È morto ‘Patenta’, aveva 90 anni. La sua porchetta diventata leggenda. E consacrò anche la Maxitavolata

Un simbolo cittadino, legato al basket fin dagli ’50. Andare da lui era una tappa obbligatoria

È morto ‘Patenta’, aveva 90 anni. La sua porchetta diventata leggenda. E consacrò anche la Maxitavolata

È morto ‘Patenta’, aveva 90 anni. La sua porchetta diventata leggenda. E consacrò anche la Maxitavolata

Aveva festeggiato i suoi novant’anni in agosto, gli acciacchi avevano sempre sbattuto contro quella roccia antica che era lui, nel fisico e nella mentalità forte e tenace di altri tempi. Il signor Luigi Pieri se n’è andato ieri mattina, la malattia se l’è preso nella residenza di Galantara dov’era ultimamente ricoverato. Sembrerebbe il triste e affettuoso addio ad un qualunque vecchio e stimato signore se non fosse che quel signor Pieri è in realtà "Gigi di Patenta", o meglio ancora, "Patenta" e basta. Come spiegare al volgo chi è "Patenta" e chi è Gigi? Meglio dirlo in modo indiscutibile: se non sapete dov’è "Patenta" e se non siete stati almeno una volta da lui, seduti sui suoi tavoli dentro o all’aperto, è dura che possiate convincerci di essere di Pesaro. Potete semmai stupirvi della sequenza di P: Pieri, Patenta, Porchetta, Pesaro. Perché "Patenta" non è un soprannome ma un eponimo: si dice "da Patenta" e anche, in dialetto, "la strèda de Patenta", che sarebbe via Risara, dall’azienda Scavolini a Montelabbate. Da quando esiste "Patenta"? Secondo la leggenda da sempre, per la storia dai primi del Novecento. Arrivò lì con la sua rivendita un tale Pieri che veniva da una famiglia di Talacchio insignita a suo tempo dal ducato di Urbino di un diploma per la sua prolificità. Quel diploma divenne il soprannome della discendenza, come "Patente" e infine i "Patenta" di oggi: il padre Gigi, la madre, indimenticata Rosella, i figli Monica, Fabiola, Massimo. La Camera di Commercio direbbe che "Patenta" è un esercizio di generi alimentari.
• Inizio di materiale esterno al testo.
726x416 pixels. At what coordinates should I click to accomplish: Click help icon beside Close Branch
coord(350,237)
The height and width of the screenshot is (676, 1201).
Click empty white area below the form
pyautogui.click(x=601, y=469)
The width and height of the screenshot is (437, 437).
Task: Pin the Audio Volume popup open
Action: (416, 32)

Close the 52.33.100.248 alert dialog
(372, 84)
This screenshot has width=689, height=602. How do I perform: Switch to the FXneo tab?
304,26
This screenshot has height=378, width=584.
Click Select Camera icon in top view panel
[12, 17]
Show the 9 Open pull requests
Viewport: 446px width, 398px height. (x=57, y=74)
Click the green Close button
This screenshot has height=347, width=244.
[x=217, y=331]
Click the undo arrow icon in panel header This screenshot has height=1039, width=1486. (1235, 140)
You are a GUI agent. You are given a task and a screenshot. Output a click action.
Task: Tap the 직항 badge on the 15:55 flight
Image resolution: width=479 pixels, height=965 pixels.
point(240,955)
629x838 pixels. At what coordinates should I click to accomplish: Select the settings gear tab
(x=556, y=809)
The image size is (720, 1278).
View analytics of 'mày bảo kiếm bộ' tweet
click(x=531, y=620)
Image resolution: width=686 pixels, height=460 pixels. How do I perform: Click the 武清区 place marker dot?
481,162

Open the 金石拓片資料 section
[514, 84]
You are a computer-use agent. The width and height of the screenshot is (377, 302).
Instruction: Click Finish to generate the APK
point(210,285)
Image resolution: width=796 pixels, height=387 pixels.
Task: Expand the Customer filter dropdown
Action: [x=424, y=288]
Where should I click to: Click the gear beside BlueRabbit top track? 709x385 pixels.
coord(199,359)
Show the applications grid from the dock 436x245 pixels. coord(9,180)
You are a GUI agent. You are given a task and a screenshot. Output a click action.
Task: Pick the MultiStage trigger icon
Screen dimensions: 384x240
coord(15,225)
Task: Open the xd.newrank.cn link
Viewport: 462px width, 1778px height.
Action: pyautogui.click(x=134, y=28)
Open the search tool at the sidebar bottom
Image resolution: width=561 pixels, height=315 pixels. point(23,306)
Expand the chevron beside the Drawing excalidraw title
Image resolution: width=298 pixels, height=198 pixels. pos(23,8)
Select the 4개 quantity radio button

Che sarebbe come dire che gli Uffizi sono delle stanze con qualche quadro appeso ai muri.

Cestisticamente parlando "Patenta" era già dagli anni Cinquanta la "dogana" per i giocatori stranieri in arrivo a Pesaro: nel 1957 il greco Phedon Matheu al secondo bicchiere di rosso versatogli da "Aido" Fava intonava "L’aurora di bianco vestita...", nel 1958 l’americano Innis affermava in dialetto pesarese che la porchetta di Gigi era meglio del tacchino americano del Giorno del Ringraziamento. Come i profeti antichi, sulla porchetta Gigi poteva dire a tutti: "Quando io la facevo, voi ancora dovevate ammazzare il maiale". Senza contare gli affettati, i formaggi, il pane e anche le prime salsicce venute al mondo alla fine della guerra con un macchinario che lui si era procurato nel campo dei soldati canadesi che assalivano la Linea Gotica nel 1944. I suoi piatti furono l’asse portante della Maxitavolata del maggio 1988, la gran festa del primo scudetto del basket cittadino. Cultore della nobiltà della terra, re e regina, con sua moglie Rosetta, della frescura ombrosa del loro locale che sapeva di campagna. Oggi pomeriggio alle 18 recita del rosario, domani alle 15 esequie e funerale, tutto nella chiesa di Villa Ceccolini. Lassù, dalle parti di "Patenta".